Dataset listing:
<<<<

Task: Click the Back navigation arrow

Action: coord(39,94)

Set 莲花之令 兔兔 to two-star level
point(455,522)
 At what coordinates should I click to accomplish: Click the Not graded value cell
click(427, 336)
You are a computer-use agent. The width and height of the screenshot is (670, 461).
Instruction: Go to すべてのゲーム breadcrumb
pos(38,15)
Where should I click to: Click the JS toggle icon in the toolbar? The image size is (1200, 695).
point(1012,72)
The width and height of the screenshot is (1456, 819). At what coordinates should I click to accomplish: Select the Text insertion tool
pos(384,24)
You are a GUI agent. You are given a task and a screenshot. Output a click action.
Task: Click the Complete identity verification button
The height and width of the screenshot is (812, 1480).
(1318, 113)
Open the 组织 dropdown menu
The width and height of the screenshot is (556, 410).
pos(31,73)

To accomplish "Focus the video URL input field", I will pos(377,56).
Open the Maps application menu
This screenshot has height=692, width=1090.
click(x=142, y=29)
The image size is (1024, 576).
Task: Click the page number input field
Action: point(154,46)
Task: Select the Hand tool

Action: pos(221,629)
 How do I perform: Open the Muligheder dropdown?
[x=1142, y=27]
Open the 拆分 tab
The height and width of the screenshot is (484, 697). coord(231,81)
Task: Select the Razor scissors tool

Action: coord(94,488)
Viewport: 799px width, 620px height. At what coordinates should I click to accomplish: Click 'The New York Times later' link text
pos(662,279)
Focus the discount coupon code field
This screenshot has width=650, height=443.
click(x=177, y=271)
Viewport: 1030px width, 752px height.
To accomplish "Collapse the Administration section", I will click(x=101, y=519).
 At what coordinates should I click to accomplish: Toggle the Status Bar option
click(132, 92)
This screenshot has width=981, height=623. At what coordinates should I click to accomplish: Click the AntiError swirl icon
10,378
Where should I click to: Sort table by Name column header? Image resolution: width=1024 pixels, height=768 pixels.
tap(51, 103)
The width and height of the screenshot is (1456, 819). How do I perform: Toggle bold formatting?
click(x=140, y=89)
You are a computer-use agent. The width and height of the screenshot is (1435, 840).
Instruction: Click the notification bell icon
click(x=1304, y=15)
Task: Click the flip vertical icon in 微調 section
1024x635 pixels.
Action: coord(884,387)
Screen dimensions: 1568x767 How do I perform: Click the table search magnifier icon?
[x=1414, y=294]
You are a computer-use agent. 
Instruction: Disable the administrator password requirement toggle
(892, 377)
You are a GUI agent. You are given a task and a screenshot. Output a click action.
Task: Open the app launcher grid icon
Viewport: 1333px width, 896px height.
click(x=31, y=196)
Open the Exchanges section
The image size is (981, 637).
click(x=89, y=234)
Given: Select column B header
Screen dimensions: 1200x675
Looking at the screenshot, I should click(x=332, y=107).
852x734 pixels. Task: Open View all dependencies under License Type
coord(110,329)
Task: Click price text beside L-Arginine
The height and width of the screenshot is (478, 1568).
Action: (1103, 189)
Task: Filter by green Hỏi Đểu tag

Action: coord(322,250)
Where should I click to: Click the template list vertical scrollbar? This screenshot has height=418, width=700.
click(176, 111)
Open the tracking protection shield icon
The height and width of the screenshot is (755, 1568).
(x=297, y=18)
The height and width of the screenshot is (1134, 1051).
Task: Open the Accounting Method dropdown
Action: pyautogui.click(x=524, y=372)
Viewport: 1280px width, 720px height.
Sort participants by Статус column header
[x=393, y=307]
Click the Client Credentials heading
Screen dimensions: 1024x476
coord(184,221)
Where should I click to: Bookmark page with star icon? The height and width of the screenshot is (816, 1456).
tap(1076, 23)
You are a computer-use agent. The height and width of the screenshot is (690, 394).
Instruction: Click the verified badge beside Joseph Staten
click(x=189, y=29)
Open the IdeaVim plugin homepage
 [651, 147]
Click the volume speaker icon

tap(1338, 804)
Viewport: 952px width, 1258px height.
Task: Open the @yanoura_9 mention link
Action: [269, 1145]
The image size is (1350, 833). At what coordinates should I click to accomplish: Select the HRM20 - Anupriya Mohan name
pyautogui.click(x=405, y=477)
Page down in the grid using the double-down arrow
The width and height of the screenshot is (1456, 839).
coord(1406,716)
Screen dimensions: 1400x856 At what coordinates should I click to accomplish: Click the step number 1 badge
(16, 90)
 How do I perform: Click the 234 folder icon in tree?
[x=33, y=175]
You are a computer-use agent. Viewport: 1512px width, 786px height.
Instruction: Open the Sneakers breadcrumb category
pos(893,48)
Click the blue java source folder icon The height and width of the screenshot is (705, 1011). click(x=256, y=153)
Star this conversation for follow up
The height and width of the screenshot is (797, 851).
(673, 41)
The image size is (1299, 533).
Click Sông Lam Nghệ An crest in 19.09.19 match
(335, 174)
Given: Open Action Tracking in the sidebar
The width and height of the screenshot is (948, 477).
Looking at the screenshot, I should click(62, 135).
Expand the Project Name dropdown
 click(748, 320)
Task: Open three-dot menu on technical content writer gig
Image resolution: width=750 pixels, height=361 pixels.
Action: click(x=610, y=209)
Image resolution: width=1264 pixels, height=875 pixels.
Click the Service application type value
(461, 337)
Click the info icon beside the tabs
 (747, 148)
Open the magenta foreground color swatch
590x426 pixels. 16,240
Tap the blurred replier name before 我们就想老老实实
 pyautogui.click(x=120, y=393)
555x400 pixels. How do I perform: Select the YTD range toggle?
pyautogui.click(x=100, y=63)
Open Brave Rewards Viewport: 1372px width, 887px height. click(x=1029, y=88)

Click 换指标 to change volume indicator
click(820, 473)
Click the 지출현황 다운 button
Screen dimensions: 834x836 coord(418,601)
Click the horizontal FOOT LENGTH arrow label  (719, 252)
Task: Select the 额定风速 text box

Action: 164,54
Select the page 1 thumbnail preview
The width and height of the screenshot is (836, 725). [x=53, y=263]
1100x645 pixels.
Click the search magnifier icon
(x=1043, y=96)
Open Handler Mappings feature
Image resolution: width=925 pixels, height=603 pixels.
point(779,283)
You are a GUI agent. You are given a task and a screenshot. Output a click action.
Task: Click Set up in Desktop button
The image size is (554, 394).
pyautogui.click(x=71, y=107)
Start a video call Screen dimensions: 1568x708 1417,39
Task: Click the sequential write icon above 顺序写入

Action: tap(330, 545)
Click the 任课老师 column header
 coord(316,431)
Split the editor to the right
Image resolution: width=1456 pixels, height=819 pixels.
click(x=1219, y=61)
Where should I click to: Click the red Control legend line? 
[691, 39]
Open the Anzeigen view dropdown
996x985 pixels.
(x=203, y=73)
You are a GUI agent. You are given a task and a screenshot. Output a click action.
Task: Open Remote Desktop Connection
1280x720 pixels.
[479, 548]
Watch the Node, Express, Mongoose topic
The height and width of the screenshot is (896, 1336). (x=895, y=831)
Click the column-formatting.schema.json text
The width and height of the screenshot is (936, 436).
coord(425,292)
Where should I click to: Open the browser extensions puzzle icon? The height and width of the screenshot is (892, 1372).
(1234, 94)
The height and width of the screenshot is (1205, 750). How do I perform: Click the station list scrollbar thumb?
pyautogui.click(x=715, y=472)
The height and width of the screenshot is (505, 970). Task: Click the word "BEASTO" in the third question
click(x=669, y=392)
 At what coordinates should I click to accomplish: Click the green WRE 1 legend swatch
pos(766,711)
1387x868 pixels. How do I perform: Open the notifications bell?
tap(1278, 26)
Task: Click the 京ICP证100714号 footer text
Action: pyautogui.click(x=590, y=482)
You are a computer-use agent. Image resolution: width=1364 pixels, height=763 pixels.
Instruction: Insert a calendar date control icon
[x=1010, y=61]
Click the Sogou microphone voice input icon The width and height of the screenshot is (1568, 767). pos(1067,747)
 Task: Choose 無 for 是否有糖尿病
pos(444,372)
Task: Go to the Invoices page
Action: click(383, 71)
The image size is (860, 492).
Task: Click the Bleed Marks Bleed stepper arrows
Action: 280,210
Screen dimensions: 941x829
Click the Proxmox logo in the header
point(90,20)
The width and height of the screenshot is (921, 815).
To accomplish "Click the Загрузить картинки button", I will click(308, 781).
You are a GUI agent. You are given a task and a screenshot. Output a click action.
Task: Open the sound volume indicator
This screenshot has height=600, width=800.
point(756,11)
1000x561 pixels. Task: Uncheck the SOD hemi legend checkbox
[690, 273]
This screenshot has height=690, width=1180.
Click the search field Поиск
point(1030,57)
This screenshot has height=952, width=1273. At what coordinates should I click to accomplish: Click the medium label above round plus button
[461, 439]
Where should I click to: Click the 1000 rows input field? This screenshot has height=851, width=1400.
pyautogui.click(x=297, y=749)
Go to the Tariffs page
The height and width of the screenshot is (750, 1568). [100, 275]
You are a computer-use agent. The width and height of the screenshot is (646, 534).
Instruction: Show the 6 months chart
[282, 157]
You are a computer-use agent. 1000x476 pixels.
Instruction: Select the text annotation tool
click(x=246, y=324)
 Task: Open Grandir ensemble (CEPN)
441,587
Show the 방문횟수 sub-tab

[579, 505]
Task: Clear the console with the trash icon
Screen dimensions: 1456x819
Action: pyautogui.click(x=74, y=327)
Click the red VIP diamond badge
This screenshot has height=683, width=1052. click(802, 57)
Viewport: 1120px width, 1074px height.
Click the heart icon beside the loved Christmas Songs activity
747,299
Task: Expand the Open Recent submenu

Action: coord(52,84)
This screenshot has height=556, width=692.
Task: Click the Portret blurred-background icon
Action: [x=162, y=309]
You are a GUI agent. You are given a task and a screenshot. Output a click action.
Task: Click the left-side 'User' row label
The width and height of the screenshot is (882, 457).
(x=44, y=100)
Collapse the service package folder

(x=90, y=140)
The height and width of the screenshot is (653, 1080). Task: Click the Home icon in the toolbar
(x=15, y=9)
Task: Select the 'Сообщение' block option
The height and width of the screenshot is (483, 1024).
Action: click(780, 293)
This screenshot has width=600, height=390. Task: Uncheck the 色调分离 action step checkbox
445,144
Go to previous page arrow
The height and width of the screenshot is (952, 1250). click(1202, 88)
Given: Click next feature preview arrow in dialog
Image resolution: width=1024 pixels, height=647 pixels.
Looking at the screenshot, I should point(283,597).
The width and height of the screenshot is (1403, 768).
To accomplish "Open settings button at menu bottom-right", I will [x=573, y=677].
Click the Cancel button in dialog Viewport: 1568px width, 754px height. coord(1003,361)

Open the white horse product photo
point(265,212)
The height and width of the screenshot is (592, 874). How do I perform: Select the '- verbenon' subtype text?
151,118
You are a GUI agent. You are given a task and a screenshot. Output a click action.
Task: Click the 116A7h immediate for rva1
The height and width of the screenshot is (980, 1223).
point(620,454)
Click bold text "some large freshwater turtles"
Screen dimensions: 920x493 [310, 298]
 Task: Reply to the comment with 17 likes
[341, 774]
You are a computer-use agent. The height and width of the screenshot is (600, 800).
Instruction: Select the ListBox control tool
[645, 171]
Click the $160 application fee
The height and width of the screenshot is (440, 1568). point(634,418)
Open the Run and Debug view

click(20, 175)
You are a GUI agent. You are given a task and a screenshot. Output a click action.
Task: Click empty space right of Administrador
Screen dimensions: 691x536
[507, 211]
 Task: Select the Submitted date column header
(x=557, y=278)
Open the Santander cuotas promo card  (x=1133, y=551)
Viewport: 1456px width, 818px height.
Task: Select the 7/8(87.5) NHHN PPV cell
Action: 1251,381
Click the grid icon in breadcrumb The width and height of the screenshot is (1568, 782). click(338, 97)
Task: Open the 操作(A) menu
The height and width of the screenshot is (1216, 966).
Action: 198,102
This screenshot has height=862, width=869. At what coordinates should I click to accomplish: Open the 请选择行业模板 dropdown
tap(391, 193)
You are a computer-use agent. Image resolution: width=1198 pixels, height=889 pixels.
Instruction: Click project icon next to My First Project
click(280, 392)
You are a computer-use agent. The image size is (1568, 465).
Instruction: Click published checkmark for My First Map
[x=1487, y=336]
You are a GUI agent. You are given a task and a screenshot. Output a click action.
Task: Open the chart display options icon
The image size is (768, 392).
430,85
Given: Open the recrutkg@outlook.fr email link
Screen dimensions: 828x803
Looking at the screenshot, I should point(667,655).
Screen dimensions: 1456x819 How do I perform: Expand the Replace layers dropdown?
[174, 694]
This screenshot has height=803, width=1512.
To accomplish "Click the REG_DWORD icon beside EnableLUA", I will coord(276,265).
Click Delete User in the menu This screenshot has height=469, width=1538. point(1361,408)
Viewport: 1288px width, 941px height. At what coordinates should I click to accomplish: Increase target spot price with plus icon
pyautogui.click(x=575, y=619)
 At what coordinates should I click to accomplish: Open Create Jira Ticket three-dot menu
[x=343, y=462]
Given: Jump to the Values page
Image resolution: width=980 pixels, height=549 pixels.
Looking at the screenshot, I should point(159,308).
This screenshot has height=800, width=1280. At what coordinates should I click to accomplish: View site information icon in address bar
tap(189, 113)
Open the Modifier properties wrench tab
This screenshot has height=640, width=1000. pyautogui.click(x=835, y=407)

>>>>

STATED EXERCISE:
Please copy out the stretch of the listing above from the line containing "The image size is (1299, 533)." through the line containing "The width and height of the screenshot is (836, 725).", both included, reproducing every line precisely as it appears.

COMPLETE ANSWER:
The image size is (1299, 533).
Click Sông Lam Nghệ An crest in 19.09.19 match
(335, 174)
Given: Open Action Tracking in the sidebar
The width and height of the screenshot is (948, 477).
Looking at the screenshot, I should click(62, 135).
Expand the Project Name dropdown
 click(748, 320)
Task: Open three-dot menu on technical content writer gig
Image resolution: width=750 pixels, height=361 pixels.
Action: click(x=610, y=209)
Image resolution: width=1264 pixels, height=875 pixels.
Click the Service application type value
(461, 337)
Click the info icon beside the tabs
 (747, 148)
Open the magenta foreground color swatch
590x426 pixels. 16,240
Tap the blurred replier name before 我们就想老老实实
 pyautogui.click(x=120, y=393)
555x400 pixels. How do I perform: Select the YTD range toggle?
pyautogui.click(x=100, y=63)
Open Brave Rewards Viewport: 1372px width, 887px height. click(x=1029, y=88)

Click 换指标 to change volume indicator
click(820, 473)
Click the 지출현황 다운 button
Screen dimensions: 834x836 coord(418,601)
Click the horizontal FOOT LENGTH arrow label  (719, 252)
Task: Select the 额定风速 text box

Action: 164,54
Select the page 1 thumbnail preview
The width and height of the screenshot is (836, 725). [x=53, y=263]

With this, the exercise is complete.